- **指示内容 A**
映画の紹介文のうち、「ヴェネツィア映画祭でお披露目」で始まり「本賞にノミネートされている。」までの部分を、「スマッシュヒット」を「大ヒット」に変えて書き直してください。
- **指示内容 B**
次の記述がそれぞれ映画の紹介文の内容と一致するかを「はい」または「いいえ」で答え、判断の決め手となる語句を紹介文から正確に引用してください。(i) ゴッサム賞では脚本賞と男優賞を受賞した。(ii) イーサン・ホークはオスカーにノミネートされた。(iii) アメリカでの公開は配給会社A24によるものだった。
- **指示内容 C**
映画の紹介文の最後の文に続けて、文章を書き進めてください。

- **本文**
-*-*-
ヴェネツィア映画祭でお披露目された本作は、ポール・シュレイダー最高傑作と評され、批評家からの絶賛に次ぐ絶賛を浴び、アメリカでは気鋭の配給会社A24による公開でスマッシュヒット。本年度の賞レースでも大きな話題を集め、オスカーの前哨戦として知られるゴッサム賞では作品賞、脚本賞、男優賞の最多3部門でノミネートされ、脚本賞と男優賞を受賞。ナショナル・ボード・オブ・レビューでは脚本賞受賞、ベスト10選出、インディペンデント・スピリット賞でも作品賞、監督賞、主演男優賞の3部門ノミネート、主演男優賞受賞を果たし、一挙に賞レースの最前線へ躍り出た。主演のイーサン・ホークは惜しくもオスカーノミネートは逃したものの、各地の批評家協会賞でブラッドリー・クーパーやラミ・マレックなどの有力候補を上回り最多の男優賞を受賞。そして本年度のアカデミー賞®では、ポール・シュレイダーが自身初となる脚本賞にノミネートされている。
-*-*-
- **参照資料**

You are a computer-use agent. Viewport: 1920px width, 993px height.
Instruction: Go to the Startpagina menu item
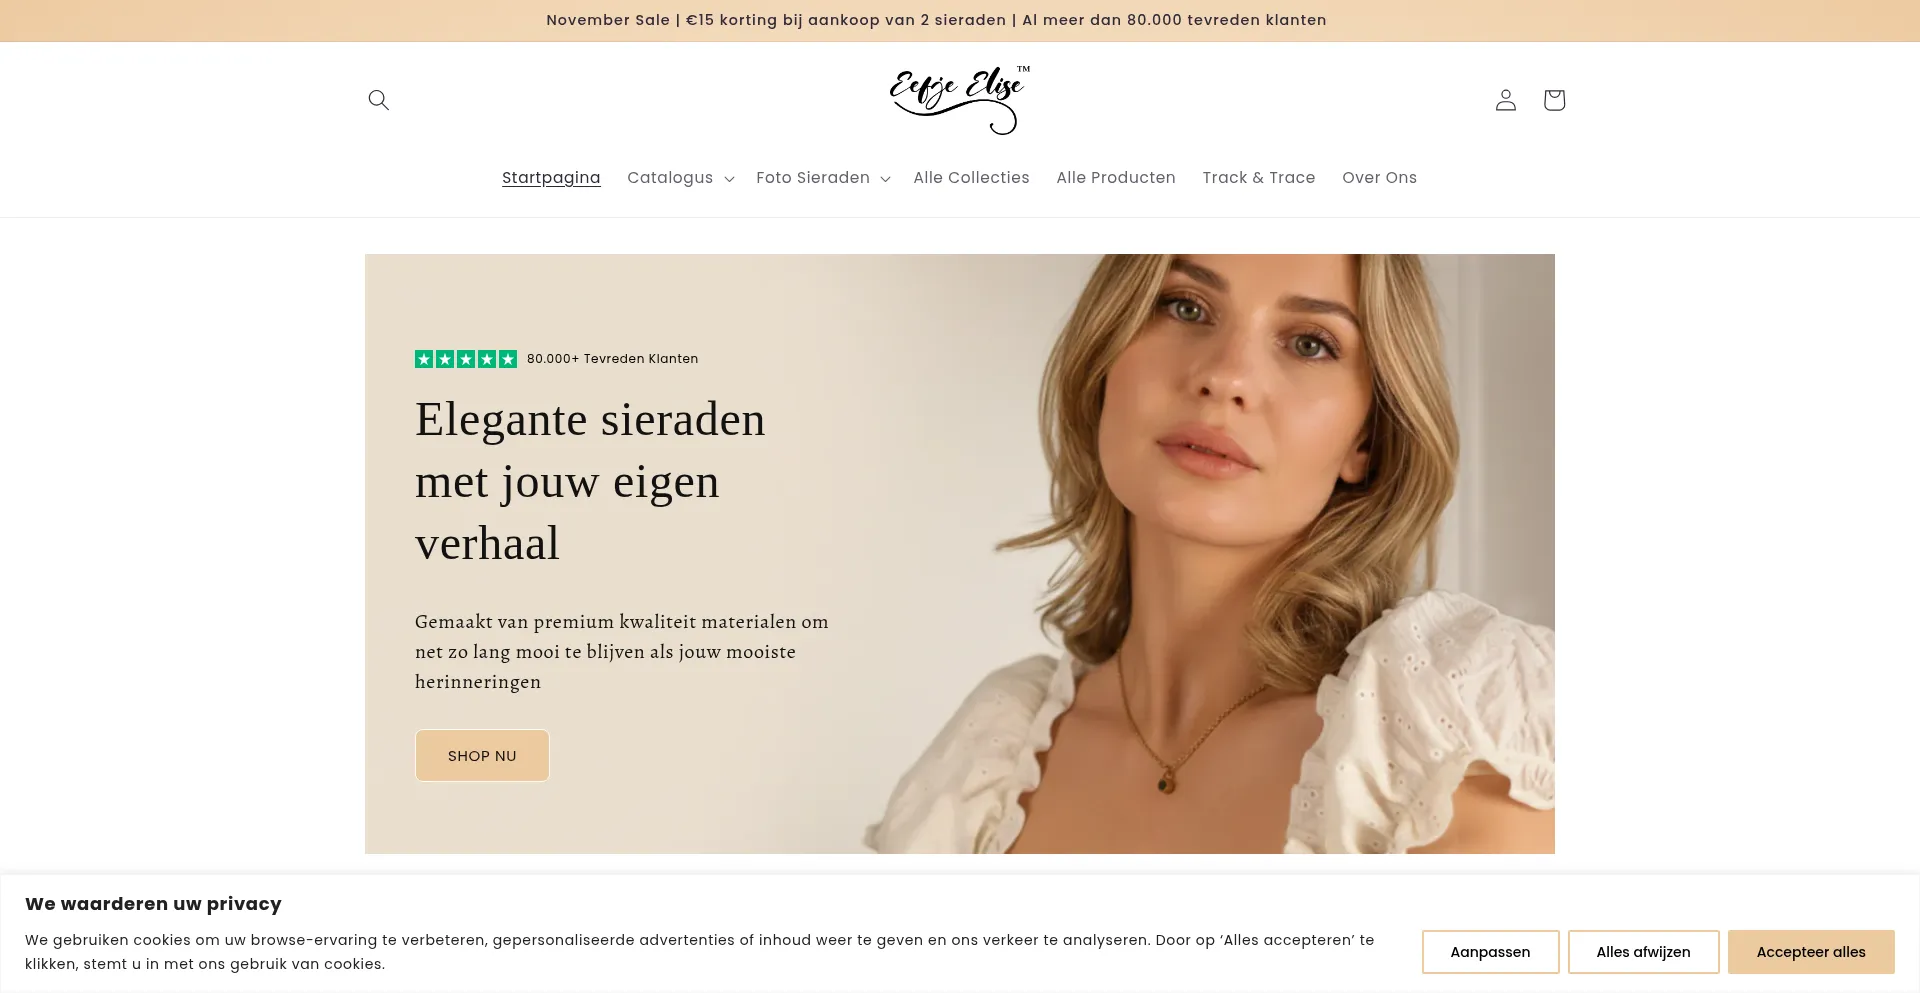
-*-*-
- **最終結果 A**
ヴェネツィア映画祭でお披露目された本作は、ポール・シュレイダー最高傑作と評され、批評家からの絶賛に次ぐ絶賛を浴び、アメリカでは気鋭の配給会社A24による公開で大ヒット。本年度の賞レースでも大きな話題を集め、オスカーの前哨戦として知られるゴッサム賞では作品賞、脚本賞、男優賞の最多3部門でノミネートされ、脚本賞と男優賞を受賞。ナショナル・ボード・オブ・レビューでは脚本賞受賞、ベスト10選出、インディペンデント・スピリット賞でも作品賞、監督賞、主演男優賞の3部門ノミネート、主演男優賞受賞を果たし、一挙に賞レースの最前線へ躍り出た。主演のイーサン・ホークは惜しくもオスカーノミネートは逃したものの、各地の批評家協会賞でブラッドリー・クーパーやラミ・マレックなどの有力候補を上回り最多の男優賞を受賞。そして本年度のアカデミー賞®では、ポール・シュレイダーが自身初となる脚本賞にノミネートされている。

- **最終結果 B**
(i) はい。「脚本賞と男優賞を受賞」
(ii) いいえ。「惜しくもオスカーノミネートは逃した」
(iii) はい。「気鋭の配給会社A24による公開」

- **最終結果 C**
STORY
傷ついた心 聖なる願い 静かなる怒り
ニューヨーク州北部の小さな教会「ファースト・リフォームド」。牧師のトラー(イーサン・ホーク)は信徒のメアリー(アマンダ・セイフライド)から相談を受ける。彼女の夫が地球の環境問題を思い悩むあまり、出産に反対しているというのだ。夫の説得を試みるトラーだったが、逆に教会が汚染企業から間接的に献金を受けている事実を知ってしまう。悩めるトラーは、やがてある決意をする。彼の聖なる願いと魂の行き着く先は…。
公式サイト:http://www.transformer.co.jp/m/tamashii_film/
https://ja.wikipedia.org/wiki/魂のゆくえ_(映画)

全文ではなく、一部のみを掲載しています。